Fonte foto: Archivio Giovanni Gastel

Fotografo autodidatta, scrittore e poeta, Giovanni Gastel è stato membro dell’elite intellettuale milanese. Nipote di Luchino Visconti e molo inserito nella società meneghina, il suo talento innato e la capacità di cogliere scatti di una raffinata estetica compositiva, non tardano a essere riconosciuti specialmente nel mondo della moda, collaborando sin dagli anni ottanta del secolo scorso con i maggiori marchi del settore. Parallelamente l’artista elabora anche ad un linguaggio personale, che lo inserisce appieno nel solco della fotografia artistica.
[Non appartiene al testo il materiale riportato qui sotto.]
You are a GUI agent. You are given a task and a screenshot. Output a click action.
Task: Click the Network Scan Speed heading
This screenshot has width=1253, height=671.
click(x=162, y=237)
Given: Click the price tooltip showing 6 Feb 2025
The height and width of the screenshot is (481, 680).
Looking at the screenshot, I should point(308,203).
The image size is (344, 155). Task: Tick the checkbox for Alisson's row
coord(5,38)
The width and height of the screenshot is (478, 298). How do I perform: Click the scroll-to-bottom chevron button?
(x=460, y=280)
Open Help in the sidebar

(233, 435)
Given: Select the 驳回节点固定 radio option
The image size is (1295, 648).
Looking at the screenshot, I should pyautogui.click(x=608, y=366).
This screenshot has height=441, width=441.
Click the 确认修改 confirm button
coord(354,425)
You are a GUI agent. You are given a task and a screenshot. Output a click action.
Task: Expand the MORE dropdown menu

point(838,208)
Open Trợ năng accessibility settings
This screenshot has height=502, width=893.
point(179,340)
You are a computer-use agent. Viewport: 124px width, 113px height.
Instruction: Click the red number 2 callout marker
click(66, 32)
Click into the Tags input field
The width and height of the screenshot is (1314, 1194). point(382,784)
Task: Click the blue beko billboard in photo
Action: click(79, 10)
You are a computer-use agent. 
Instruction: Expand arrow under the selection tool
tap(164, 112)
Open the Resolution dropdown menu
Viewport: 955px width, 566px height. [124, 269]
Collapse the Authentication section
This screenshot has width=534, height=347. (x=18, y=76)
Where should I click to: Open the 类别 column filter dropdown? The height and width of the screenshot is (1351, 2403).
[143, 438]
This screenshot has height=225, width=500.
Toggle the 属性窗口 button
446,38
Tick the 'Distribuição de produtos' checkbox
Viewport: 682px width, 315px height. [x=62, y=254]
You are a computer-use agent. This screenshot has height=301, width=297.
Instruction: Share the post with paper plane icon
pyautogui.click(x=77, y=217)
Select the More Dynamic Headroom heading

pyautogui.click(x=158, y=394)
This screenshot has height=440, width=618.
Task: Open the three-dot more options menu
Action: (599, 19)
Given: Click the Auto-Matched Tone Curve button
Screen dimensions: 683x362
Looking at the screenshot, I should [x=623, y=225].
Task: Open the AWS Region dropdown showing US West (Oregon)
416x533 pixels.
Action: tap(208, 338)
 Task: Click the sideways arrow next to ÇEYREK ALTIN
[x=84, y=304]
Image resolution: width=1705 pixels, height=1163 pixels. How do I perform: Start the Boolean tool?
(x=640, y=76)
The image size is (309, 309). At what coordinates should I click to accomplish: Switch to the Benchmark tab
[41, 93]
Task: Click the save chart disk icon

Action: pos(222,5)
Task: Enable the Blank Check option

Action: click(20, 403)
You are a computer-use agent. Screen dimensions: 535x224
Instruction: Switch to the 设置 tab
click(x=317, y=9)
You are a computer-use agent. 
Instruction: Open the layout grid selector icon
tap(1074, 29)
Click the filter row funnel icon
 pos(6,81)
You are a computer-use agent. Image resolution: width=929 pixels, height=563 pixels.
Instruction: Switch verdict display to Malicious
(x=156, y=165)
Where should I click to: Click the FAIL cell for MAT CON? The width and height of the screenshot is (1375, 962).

Nel 1997 partecipa alla Triennale di Milano invitato dall’importante critico d’arte Germano Celant. Ultimamente il suo interesse è stato rivolto al ritratto che lo ha portato nel  2020 a una grande mostra personale presso il  Museo Maxxi di Roma dove ha esposto ritratti di noti personaggi del mondo politico e dello spettacolo.

La mostra

le fotografie di Giovanni Gastel

Fonte foto: Archivio Giovanni Gastel

La mostra  è curata da Uberto Frigerio, realizzata da La Grande Brera con l’Archivio Giovanni Gastel, in collaborazione con l’Agenzia Guardans-Cambó e si compone di numeroso materiale: oltre 250 immagini, di cui 140 inedite e 30 scatti iconici, 10 in grande formato, polaroid, i Fondi oro ma anche le prime copertine di moda del 1977, gli still life che hanno caratterizzato le sue innovazioni, e poi le campagne che hanno segnato la storia della moda soprattutto milanese, fino ai ritratti dei personaggi di spicco del suo tempo, a cui si aggiungono oggetti personali e strumenti di lavoro. Inoltre saranno presenti i suoi scritti e le sue poesie a integrare il sui pensiero e il legame profondo che lo legava alla sua città natale.